Symmetric operator : Is it $(\overline{T})^{*}= \overline{T^{*}}$ true?

Question

I have known that if the operator $T$ is closable, then $$ T^{*}=(\overline{T})^{*}.$$

If the closure and dual can commutative? In other words, if $T$ is symmetric and unbounded, then $$(\overline{T})^{*}=\overline{T^{*}}.$$

Is it true? Obviously, $T \subset T^{*}$, and $\overline{T} \subset \overline{T^{*}}$.

Moreover, is it true if T is essentially self-adjoint? ( If $T$ is self-adjoint, the proposition is true.)

Actually, I want to ask why it is true if $T$ is symmetric and essential self-adjoint $$ker(T^{*}+iI)=ker((\overline{T})^{*}+iI)?$$

Answer 1

If $J$ is the isometric transpose map $J(x,y)=(y,-x)$ from $H\times H$ to itself, then $$ \mathcal{G}(T^*)= J\mathcal{G}(T)^{\perp}. $$ This is well-defined if $T$ is densely-defined.
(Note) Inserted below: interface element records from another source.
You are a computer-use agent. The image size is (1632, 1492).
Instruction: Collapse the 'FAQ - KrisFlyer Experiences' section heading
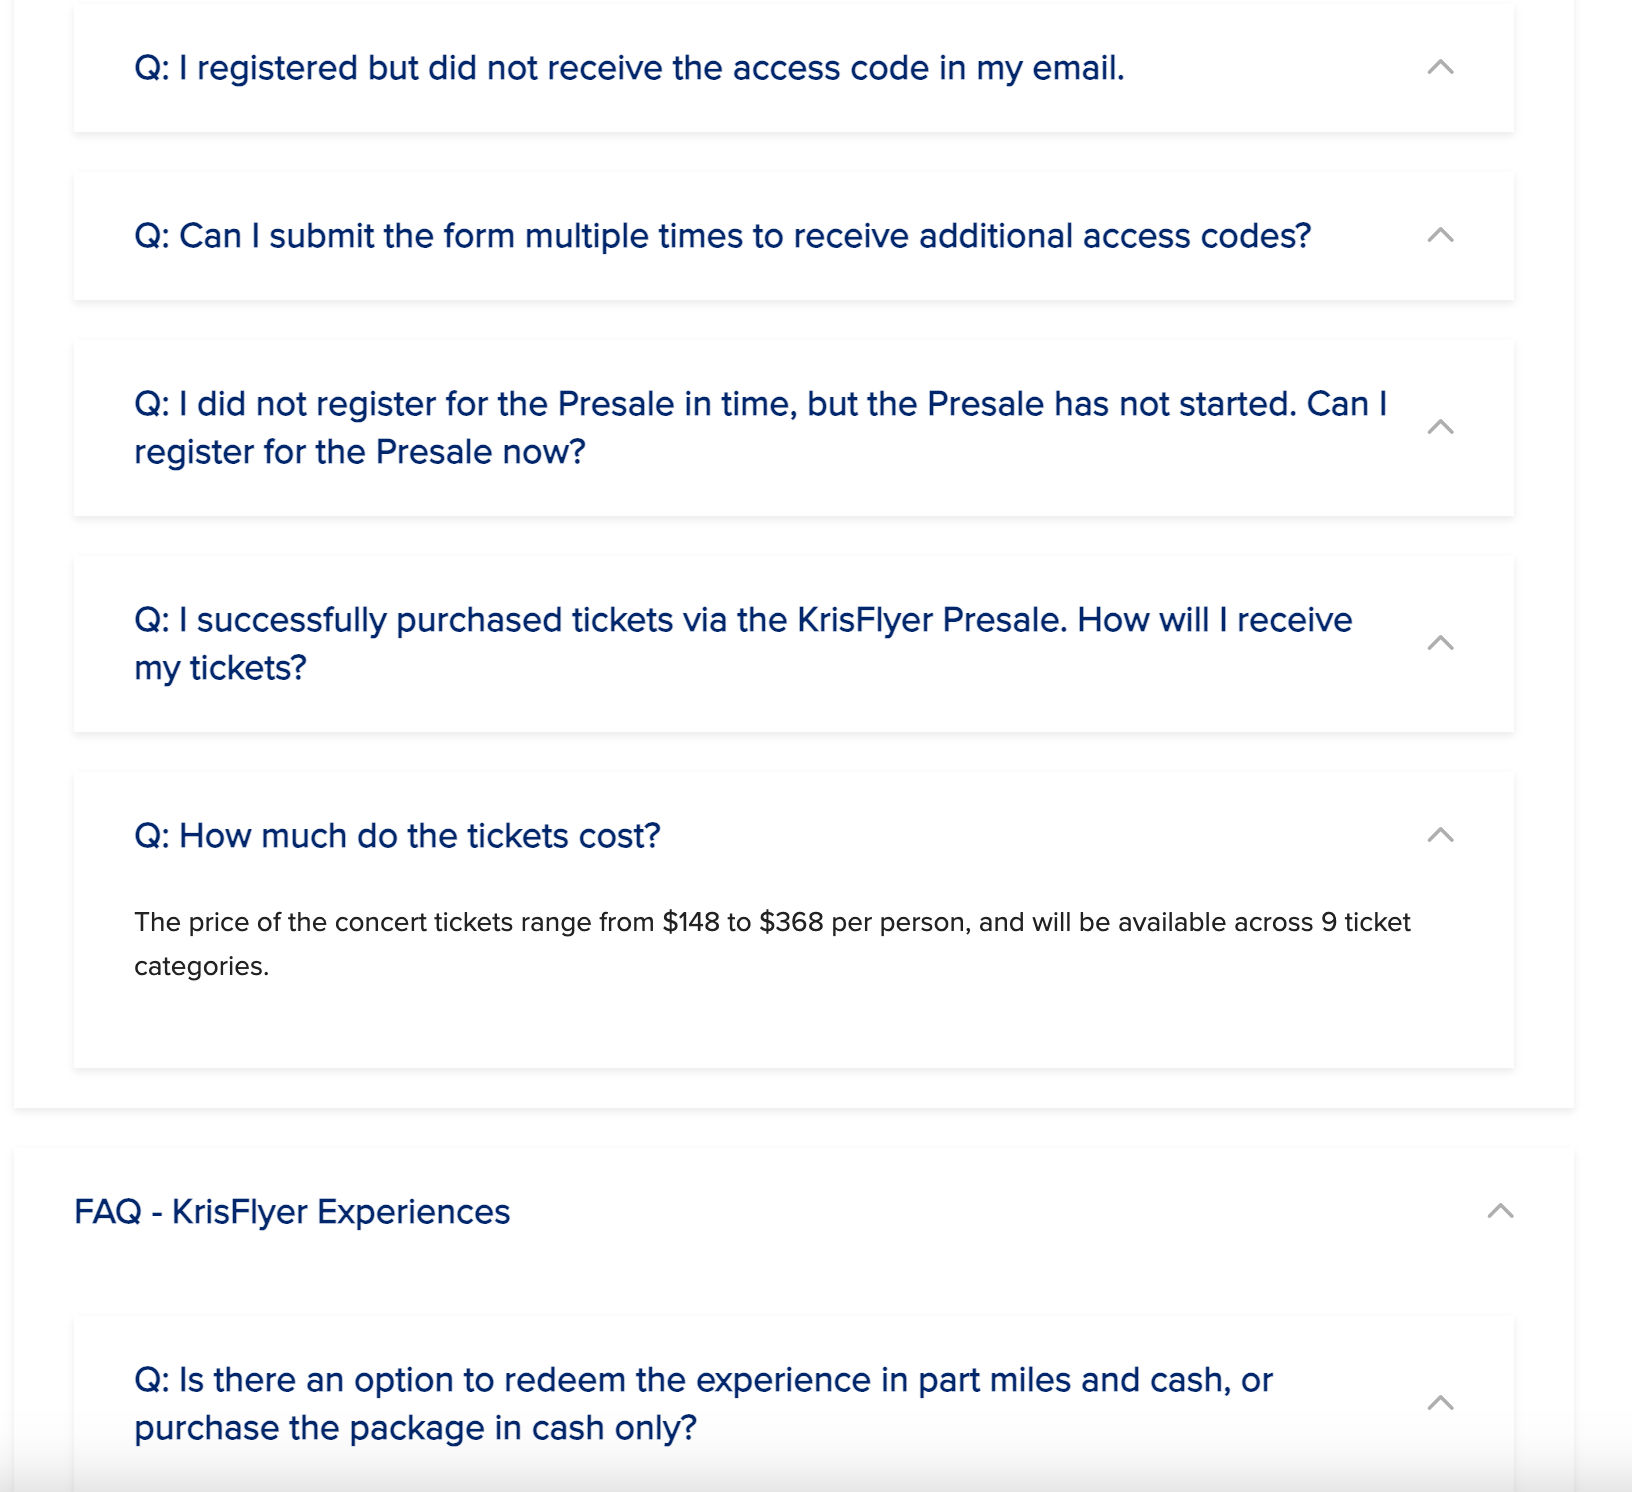292,1212
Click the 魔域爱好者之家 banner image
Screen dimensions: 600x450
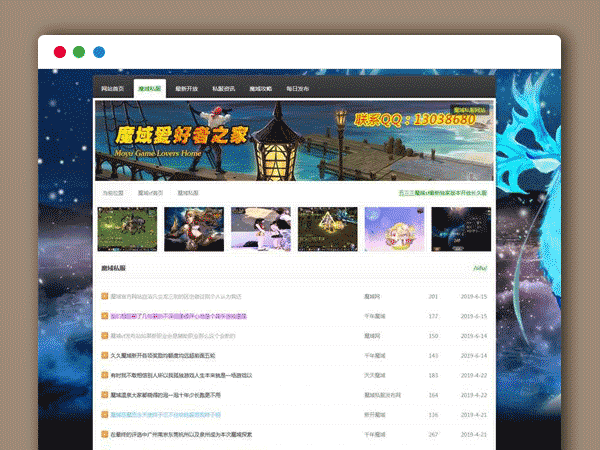tap(294, 140)

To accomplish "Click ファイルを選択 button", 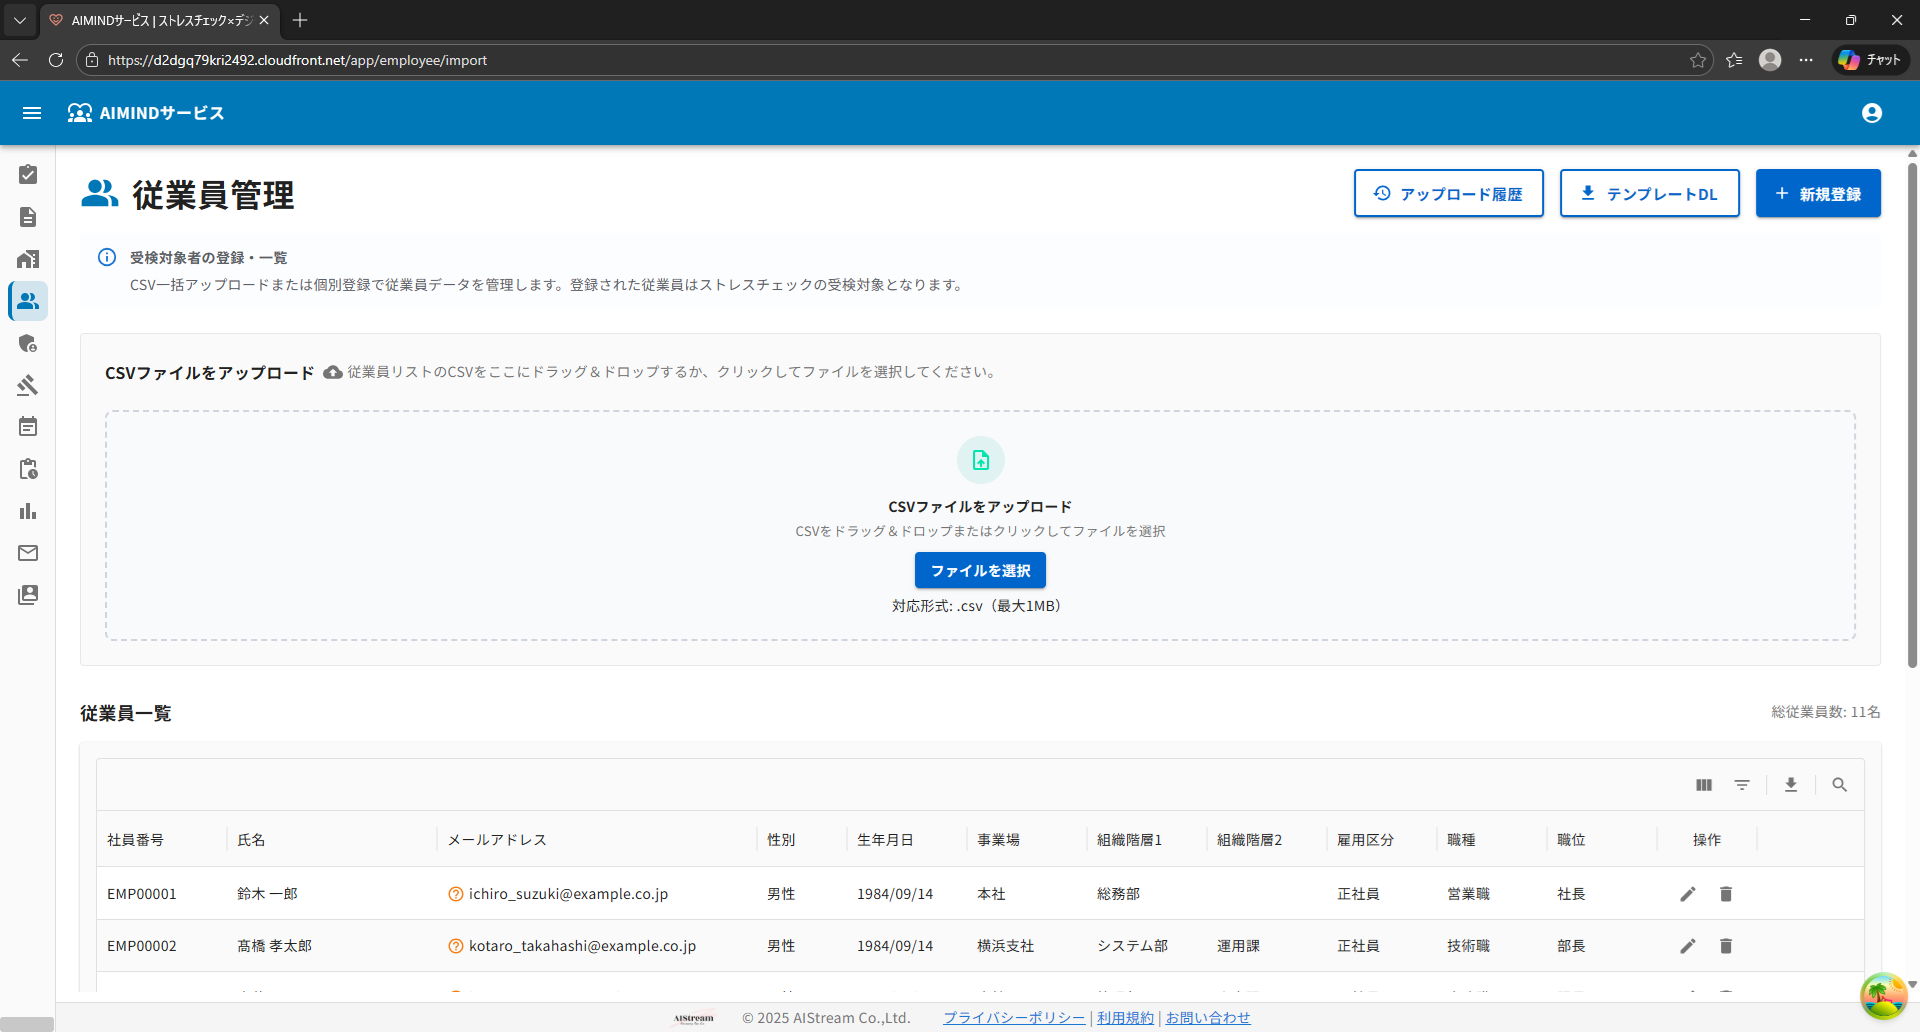I will [980, 570].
The graph of the closure of $T$ is $\overline{\mathcal{G}(T)}$. Basic properties of orthogonal complement give $$ \mathcal{G}(T^*) = J\overline{\mathcal{G}(T)}^{\perp} = J\mathcal{G}(\overline{T})^{\perp} = \mathcal{G}(\overline{T}^*)$$

Answer 2

$T^{\ast}$ is a closed operator, so $\overline{T^{\ast}}=T^{\ast}$. In general, we have $(\overline{T})^{\ast}\subseteq T^{\ast}$.